-El Titanic, Kate, Pierina, Di Caprio… y YO

-¿Seguro que mi mujer se parece bastante a la gordita Kate?
-Muchísimo… parecen hermanas…
-Y yo… ¿me parezco a Leonardo Di Caprio?
-¡Como dos gotas de agua! –mintió descaradamente la joven que por los cinco dólares que pedía por la foto era capaz de decirle flaca a Susy Díaz.
Entonces Pierina y yo imitamos, más o menos, la famosa escena de la película “Titanic” en que llegan hasta la proa del legendario navío que surca el Atlántico y Kate Winsley abre los brazos, afrontando el viento mientras Di Caprio la sujeta por la cintura (ver foto).
La verdad es que nuestra representación estuvo muy lejos de la cinematográfica y que tanto yo como Pierina no nos parecemos en nada a esos artistas. Pero cómo nos divertimos, como evidencia la fotografía.
Pasó hace algunos años en Buenos Aires cuando fuimos a la famosa Feria del Libro. Justo enfrente se había inaugurado una muestra, o exhibición, titulada “Titanic. El Viaje de los Sueños” que ofrecía mostrar materiales extraídos del gran navío por la expedición de James Cameron.
En la puerta, un buenmozo “Capitán” convocaba a los paseantes a embarcarse en esa aventura: “¡Pronto zarparemos…. Compre su boleto… viaje con nosotros en el mejor barco jamás construido… nada ni nadie podrá hundirlo!!…!” y agregaba con sorna, en voz baja… “viaje de ida nomás…”.
En la primera sección mostraban el Buenos Aires de abril de 1912. Fotografías, primeras planas de diarios, vitrinas con vestidos, programas de espectáculo, todo lo que era necesario en contexto al visitante. Así era la ciudad, el país, cuando llegó la noticia.
Seguía un Túnel del Tiempo con luces que giraban y un pasillo que conducía al “interior” del barco.
Allí visitamos la zona de Tercera donde los pobretones como Di Caprio se apretujaban para dormir; luego la parte de los pasajeros adinerados y finalmente el gran salón con la escalera por donde, recordarán los que vieron el film, desciende la Winsley para ser recibida por Di Caprio.

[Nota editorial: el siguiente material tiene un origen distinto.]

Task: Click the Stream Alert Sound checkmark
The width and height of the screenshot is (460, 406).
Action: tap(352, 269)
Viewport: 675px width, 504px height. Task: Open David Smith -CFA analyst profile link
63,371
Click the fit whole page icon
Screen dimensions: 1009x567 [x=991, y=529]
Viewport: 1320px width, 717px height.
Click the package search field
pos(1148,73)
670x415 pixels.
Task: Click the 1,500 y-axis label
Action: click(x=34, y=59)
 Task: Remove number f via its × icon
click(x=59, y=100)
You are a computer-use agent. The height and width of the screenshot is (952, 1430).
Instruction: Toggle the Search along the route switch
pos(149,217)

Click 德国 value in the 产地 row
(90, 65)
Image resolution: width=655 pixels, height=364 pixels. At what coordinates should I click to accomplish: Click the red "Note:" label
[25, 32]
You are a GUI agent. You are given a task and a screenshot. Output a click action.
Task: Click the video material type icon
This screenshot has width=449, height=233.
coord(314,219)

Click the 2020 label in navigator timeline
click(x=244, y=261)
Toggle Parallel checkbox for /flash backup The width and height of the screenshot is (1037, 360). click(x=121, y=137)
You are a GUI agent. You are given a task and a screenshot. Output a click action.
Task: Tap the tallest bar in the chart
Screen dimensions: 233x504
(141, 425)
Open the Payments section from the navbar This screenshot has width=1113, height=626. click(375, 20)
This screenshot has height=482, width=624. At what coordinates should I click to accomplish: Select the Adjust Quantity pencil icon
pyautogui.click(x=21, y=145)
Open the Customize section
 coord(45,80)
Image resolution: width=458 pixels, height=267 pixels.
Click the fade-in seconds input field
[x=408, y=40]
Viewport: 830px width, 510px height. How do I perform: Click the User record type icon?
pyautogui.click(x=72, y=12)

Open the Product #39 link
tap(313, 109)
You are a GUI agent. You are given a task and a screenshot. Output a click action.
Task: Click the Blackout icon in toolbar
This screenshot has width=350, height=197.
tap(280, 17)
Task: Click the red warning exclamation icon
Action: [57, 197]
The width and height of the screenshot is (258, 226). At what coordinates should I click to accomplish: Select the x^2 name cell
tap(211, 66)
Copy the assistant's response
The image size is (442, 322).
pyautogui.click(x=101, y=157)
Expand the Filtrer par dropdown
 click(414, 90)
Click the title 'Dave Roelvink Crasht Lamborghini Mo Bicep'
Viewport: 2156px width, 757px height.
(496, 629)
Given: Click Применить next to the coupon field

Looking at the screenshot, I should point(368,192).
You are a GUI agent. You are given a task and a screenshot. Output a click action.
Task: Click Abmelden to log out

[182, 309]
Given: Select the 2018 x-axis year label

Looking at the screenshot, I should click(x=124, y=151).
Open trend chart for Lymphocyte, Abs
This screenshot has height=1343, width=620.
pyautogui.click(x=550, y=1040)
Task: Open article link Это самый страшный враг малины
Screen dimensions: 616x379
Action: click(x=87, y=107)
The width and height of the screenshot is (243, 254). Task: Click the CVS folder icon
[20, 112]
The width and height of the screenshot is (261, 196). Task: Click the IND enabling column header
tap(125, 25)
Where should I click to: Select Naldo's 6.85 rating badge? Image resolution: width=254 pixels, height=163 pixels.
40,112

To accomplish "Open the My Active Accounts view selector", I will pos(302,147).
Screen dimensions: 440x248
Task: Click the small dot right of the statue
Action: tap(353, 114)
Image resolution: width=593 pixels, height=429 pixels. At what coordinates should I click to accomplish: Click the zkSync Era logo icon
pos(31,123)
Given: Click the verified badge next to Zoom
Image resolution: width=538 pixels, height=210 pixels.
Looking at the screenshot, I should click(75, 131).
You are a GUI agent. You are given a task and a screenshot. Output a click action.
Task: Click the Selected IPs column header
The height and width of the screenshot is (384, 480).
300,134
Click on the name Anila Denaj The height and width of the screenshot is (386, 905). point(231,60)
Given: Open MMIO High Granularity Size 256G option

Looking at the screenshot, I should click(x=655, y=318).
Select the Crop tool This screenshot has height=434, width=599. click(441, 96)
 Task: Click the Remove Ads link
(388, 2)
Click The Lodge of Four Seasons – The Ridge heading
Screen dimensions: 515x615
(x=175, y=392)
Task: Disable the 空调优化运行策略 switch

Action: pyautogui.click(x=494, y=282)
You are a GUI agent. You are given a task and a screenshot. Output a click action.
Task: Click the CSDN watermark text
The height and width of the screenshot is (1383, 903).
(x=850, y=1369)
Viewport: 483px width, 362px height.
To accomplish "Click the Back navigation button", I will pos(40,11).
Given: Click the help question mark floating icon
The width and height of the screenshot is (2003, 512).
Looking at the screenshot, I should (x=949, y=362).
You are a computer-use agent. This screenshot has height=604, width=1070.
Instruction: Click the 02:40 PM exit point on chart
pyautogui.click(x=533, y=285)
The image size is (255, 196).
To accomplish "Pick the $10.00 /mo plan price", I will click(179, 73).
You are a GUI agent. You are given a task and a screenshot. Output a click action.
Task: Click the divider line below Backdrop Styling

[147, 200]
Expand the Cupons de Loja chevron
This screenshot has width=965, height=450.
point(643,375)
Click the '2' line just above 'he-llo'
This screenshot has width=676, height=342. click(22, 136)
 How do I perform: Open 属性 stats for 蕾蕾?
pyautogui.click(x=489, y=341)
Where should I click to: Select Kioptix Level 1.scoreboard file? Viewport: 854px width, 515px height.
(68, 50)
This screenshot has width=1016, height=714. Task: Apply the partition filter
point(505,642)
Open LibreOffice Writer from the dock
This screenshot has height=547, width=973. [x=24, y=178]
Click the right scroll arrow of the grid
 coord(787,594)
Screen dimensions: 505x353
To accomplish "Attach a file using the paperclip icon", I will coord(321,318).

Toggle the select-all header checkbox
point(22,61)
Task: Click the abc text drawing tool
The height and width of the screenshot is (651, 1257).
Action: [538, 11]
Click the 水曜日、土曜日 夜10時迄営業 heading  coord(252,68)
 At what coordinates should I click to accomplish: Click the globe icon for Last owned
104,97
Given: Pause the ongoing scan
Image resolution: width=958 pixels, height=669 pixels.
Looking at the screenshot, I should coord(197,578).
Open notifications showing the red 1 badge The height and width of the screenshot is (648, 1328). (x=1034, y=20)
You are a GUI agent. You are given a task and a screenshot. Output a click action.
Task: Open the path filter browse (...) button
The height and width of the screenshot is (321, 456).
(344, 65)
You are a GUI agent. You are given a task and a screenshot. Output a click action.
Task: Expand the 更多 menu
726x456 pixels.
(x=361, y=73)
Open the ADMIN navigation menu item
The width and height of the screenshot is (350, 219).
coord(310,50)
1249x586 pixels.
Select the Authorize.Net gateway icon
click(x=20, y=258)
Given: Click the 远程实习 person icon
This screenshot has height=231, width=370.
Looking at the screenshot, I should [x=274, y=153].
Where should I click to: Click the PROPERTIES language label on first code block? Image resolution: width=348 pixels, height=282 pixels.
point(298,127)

De rato en rato se escuchaba un fuerte ruido. Un guía nos explicó: “Es el impacto del barco con el iceberg… eso fue lo que sintieron los pasajeros”.
Entonces pasamos al gran salón de las reliquias rescatadas. Maletas, ropa, mucha vajilla, trozos de ventanas, de barandillas, todo lo que se pudo sacar del naufragio. Y un gran trozo de hielo que se podía tocar para sentir el frío de la tragedia.
Luego una tiendecita de recuerdos, donde compramos algunas cositas, y finalmente la proa del barco, aquella de la escena, y de nuestra foto.
Algo más. La historia del “Titanic” es de aquellas –como decimos los periodistas- que es tan buena “que se cuentan solas”. Se consigue novelas, testimonios, películas de diferentes épocas. Mi favorita es “La Camarera del Titanic” con la española Aitana Sanchez Gijón, que se las recomiendo.